__The request__.
Copy out every line of the records below that contains the string "point", matching upper and lower case exactly.

— Begin Data —

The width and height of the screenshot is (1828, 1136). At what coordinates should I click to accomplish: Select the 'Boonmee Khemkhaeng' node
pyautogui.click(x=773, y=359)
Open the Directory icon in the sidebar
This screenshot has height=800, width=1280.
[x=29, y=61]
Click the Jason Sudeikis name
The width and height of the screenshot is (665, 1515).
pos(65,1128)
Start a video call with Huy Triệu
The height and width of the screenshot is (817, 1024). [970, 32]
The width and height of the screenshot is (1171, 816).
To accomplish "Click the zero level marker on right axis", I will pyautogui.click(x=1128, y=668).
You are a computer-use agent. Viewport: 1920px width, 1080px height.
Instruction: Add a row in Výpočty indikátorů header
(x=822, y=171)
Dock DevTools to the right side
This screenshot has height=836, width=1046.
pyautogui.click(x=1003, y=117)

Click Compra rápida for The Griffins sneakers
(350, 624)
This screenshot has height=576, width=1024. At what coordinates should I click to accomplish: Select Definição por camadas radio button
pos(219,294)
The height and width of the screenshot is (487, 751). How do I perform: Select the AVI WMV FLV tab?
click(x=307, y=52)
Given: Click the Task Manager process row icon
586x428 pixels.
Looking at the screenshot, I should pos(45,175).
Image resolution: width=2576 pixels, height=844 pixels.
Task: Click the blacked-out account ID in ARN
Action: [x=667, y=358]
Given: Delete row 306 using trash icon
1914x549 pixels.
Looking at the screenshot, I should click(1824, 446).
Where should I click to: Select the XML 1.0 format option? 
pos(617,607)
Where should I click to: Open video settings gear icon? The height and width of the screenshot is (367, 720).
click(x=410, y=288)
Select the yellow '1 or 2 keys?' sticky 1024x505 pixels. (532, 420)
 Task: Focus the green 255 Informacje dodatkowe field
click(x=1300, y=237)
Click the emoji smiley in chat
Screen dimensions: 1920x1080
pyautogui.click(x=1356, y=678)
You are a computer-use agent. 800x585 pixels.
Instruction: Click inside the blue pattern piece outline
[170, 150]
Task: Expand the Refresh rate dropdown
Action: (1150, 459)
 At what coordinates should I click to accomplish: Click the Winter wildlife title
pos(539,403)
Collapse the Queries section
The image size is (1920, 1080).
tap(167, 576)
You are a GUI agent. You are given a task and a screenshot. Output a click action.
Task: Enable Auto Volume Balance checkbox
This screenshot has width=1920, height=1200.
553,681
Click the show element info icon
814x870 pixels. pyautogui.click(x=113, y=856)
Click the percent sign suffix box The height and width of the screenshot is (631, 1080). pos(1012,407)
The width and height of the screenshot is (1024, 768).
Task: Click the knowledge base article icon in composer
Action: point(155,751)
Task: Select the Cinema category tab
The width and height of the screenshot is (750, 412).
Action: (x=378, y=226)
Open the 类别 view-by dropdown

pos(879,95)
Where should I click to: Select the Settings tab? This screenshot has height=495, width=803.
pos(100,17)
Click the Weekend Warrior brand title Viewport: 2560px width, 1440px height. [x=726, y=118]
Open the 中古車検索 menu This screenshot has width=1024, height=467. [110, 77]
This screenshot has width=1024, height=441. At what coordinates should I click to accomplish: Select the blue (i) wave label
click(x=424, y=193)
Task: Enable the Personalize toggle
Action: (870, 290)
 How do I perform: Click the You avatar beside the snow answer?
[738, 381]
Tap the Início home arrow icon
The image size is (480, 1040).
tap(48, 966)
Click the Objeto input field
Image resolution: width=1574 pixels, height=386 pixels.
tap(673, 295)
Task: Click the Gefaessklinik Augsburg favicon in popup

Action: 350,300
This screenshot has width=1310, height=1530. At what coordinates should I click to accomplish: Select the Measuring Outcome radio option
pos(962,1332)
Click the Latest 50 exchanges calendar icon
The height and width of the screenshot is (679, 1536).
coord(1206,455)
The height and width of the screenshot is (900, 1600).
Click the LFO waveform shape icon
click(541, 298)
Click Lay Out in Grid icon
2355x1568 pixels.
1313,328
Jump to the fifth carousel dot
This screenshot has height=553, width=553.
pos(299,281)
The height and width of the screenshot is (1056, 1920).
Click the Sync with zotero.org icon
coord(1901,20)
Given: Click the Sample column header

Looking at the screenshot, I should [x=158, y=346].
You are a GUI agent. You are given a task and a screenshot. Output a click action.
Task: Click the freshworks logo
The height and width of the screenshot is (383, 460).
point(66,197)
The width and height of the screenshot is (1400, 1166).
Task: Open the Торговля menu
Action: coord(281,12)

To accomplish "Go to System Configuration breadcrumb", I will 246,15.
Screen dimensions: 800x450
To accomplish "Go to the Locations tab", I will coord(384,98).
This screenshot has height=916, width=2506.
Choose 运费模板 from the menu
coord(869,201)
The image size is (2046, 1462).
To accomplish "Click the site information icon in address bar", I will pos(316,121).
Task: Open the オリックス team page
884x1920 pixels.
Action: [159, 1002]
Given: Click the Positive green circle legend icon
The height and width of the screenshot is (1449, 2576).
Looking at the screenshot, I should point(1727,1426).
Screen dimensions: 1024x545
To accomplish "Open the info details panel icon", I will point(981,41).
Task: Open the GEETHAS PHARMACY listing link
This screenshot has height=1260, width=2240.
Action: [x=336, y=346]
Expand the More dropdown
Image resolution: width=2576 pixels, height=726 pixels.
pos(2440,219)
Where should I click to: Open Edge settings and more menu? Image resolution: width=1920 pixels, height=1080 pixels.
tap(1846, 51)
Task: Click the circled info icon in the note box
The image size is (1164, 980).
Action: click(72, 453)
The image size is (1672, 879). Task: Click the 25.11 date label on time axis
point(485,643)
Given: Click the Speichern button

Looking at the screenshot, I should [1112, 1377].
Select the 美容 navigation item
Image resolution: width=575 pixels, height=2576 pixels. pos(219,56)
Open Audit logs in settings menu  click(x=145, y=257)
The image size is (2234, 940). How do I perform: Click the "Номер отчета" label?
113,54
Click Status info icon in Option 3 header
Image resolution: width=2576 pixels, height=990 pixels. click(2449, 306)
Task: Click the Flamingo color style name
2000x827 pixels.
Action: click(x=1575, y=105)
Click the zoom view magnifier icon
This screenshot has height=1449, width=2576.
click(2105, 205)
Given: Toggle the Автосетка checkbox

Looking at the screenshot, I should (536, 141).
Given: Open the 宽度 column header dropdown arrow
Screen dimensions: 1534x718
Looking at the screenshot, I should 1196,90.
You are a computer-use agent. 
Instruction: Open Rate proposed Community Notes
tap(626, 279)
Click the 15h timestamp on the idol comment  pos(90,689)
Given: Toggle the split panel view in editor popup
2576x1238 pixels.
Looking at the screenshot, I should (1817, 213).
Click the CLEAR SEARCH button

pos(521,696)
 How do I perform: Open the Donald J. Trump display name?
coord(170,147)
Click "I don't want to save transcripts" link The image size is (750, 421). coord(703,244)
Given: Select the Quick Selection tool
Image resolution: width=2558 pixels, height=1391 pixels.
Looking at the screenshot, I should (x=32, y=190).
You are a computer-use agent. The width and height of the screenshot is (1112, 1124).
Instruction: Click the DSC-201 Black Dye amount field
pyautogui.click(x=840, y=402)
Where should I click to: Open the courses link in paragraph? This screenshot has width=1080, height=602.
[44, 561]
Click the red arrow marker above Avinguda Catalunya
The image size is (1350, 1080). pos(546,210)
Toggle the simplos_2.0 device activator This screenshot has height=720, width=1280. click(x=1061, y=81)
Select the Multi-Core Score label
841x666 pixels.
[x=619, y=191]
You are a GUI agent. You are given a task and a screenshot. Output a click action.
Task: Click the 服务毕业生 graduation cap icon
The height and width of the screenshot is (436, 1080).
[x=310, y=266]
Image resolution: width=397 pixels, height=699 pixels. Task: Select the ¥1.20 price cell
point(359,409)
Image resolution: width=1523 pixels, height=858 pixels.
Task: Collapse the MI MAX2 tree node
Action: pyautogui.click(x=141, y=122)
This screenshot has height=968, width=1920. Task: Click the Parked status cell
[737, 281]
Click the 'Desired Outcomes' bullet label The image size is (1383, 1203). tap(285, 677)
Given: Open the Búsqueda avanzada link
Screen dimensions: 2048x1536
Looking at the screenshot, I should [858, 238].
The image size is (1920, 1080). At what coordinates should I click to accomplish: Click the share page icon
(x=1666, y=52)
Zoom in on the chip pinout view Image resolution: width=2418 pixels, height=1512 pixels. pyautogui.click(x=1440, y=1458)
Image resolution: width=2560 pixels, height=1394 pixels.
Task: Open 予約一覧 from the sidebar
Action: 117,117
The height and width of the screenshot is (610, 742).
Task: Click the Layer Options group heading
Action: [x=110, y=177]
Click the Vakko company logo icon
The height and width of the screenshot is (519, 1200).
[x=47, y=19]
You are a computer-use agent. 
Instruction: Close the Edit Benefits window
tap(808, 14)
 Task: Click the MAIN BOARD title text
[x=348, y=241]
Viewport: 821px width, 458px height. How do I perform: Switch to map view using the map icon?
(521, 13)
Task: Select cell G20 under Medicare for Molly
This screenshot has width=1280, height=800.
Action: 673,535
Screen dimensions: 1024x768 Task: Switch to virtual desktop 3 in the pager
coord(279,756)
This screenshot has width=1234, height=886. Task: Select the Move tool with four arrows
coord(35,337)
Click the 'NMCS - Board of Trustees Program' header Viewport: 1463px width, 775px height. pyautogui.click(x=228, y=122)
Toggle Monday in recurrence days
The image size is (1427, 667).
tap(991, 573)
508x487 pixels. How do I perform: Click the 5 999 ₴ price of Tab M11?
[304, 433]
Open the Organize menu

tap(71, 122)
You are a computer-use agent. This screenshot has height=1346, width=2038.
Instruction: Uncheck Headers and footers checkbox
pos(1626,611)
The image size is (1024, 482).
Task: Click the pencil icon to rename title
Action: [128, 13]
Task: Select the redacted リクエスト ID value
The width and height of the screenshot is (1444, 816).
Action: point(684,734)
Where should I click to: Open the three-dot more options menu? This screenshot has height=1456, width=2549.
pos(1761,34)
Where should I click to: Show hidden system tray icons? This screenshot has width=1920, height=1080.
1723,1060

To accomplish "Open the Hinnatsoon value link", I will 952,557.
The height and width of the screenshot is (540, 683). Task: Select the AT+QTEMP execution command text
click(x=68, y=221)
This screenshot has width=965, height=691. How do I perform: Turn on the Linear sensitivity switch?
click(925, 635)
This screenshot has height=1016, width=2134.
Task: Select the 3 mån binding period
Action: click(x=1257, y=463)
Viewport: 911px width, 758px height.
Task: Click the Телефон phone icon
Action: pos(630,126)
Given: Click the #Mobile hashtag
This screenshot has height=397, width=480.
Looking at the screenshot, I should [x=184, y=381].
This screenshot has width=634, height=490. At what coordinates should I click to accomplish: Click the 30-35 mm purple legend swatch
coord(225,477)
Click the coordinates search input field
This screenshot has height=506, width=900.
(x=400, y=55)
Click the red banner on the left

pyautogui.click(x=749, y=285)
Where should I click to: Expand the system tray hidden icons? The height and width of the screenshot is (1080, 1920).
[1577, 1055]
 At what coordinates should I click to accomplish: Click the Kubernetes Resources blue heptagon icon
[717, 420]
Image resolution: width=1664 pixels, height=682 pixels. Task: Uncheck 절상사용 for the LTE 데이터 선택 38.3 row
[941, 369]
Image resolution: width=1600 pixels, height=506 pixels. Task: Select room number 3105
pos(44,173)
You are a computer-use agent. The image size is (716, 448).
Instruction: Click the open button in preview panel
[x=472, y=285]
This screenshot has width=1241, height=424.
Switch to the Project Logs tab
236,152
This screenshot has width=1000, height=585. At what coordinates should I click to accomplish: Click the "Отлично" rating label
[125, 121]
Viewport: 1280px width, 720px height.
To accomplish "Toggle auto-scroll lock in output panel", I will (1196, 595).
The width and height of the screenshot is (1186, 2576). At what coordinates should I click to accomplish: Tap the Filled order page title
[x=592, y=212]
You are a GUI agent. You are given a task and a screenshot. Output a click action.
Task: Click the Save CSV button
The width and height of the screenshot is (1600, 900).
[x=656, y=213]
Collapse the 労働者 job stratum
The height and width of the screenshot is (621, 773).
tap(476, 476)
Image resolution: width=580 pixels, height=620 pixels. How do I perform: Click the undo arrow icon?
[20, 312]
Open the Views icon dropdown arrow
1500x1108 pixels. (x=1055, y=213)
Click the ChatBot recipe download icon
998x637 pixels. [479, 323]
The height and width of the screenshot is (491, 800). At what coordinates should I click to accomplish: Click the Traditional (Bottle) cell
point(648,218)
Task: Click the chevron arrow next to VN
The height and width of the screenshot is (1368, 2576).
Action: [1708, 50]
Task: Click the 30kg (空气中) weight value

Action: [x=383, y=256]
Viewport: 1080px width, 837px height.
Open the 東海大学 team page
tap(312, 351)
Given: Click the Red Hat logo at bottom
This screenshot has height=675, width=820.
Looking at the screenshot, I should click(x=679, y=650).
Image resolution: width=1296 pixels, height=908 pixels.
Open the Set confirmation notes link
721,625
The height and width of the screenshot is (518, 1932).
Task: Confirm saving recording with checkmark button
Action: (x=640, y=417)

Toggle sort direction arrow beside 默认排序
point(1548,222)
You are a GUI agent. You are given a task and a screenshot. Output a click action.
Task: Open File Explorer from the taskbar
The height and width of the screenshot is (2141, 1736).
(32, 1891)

— End Data —

__Result of this task__.
Action: point(155,751)
point(66,197)
Looking at the screenshot, I should point(1727,1426).
To accomplish "Open the info details panel icon", I will point(981,41).
point(485,643)
point(359,409)
Action: point(684,734)
point(648,218)
point(1548,222)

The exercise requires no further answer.